• _What needs to be done_
Locate the line that contains "Viewport: 1367px width, 584px". Retype it and every line after it to the end of the records, exactly, but not the pictures.

Stored items:
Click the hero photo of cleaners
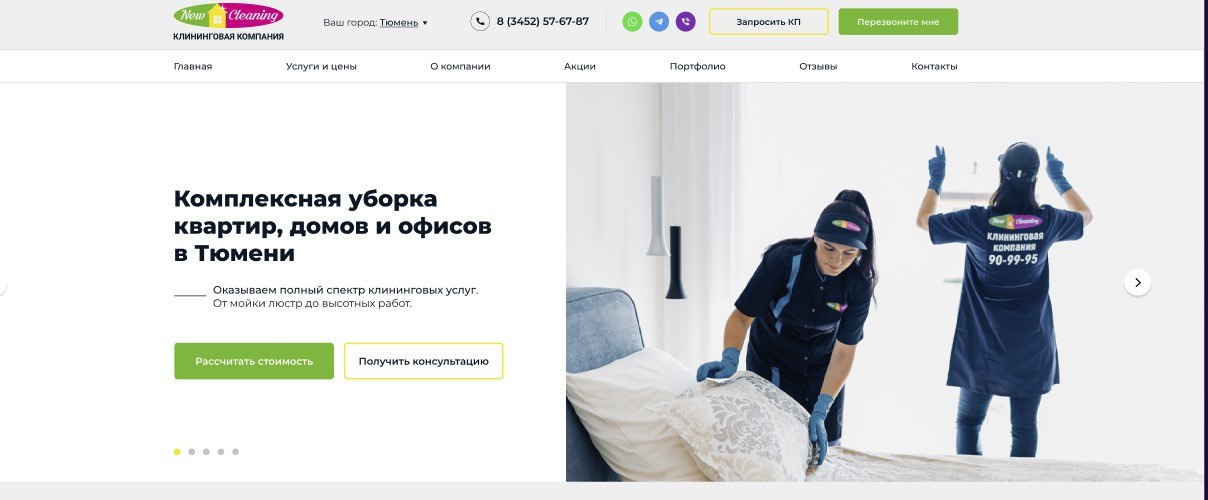The image size is (1208, 500). click(884, 282)
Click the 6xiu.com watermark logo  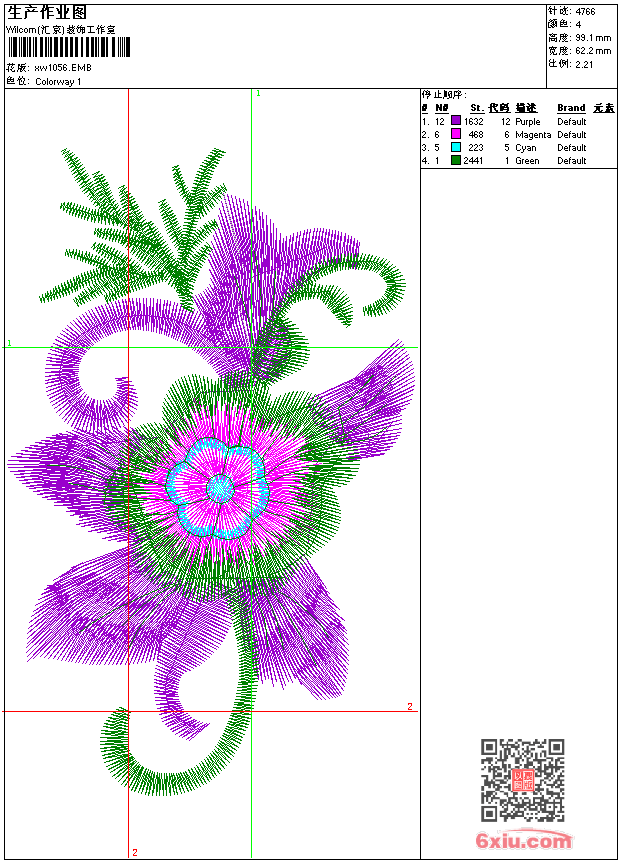point(523,841)
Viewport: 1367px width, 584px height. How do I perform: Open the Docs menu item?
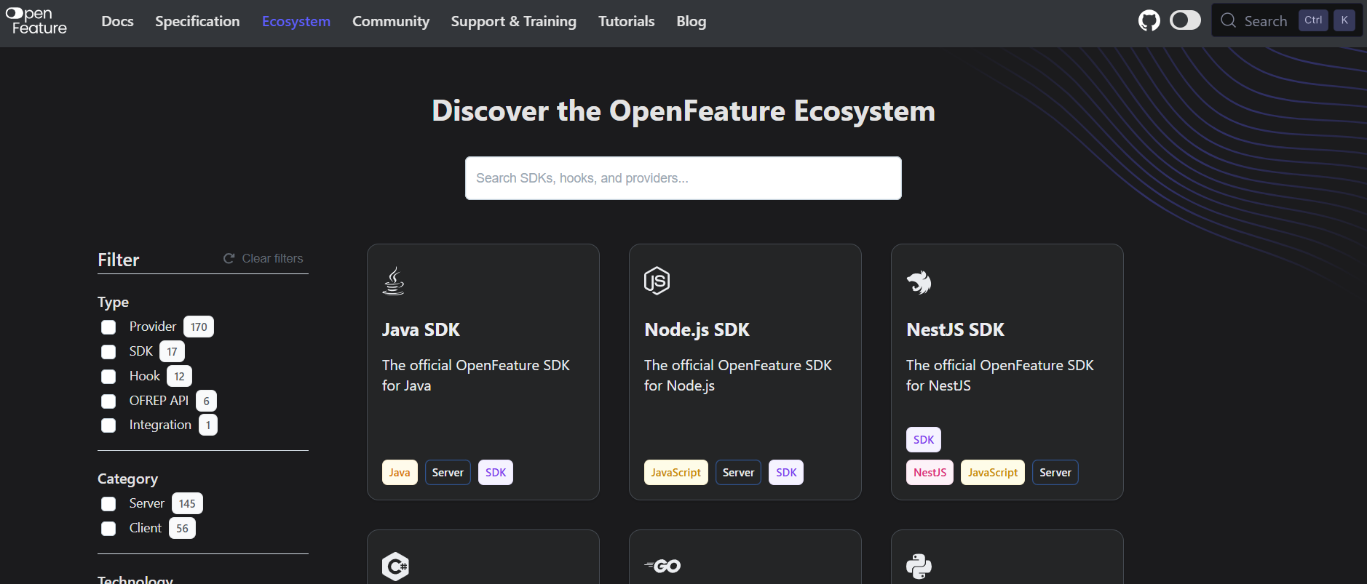(117, 20)
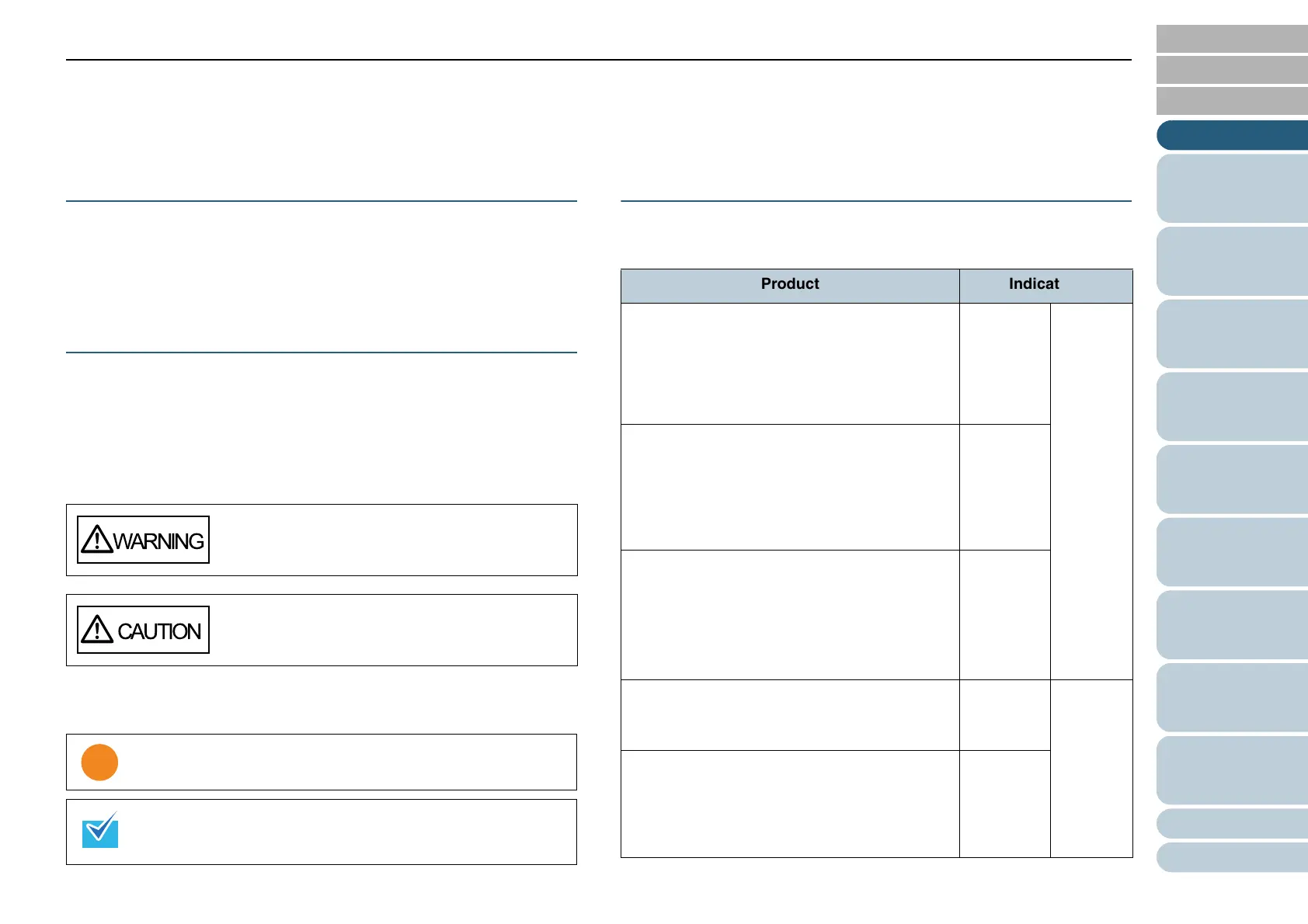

• _Answer box_
Viewport: 1367px width, 584px height. How do I perform: Open the Docs menu item?
(117, 20)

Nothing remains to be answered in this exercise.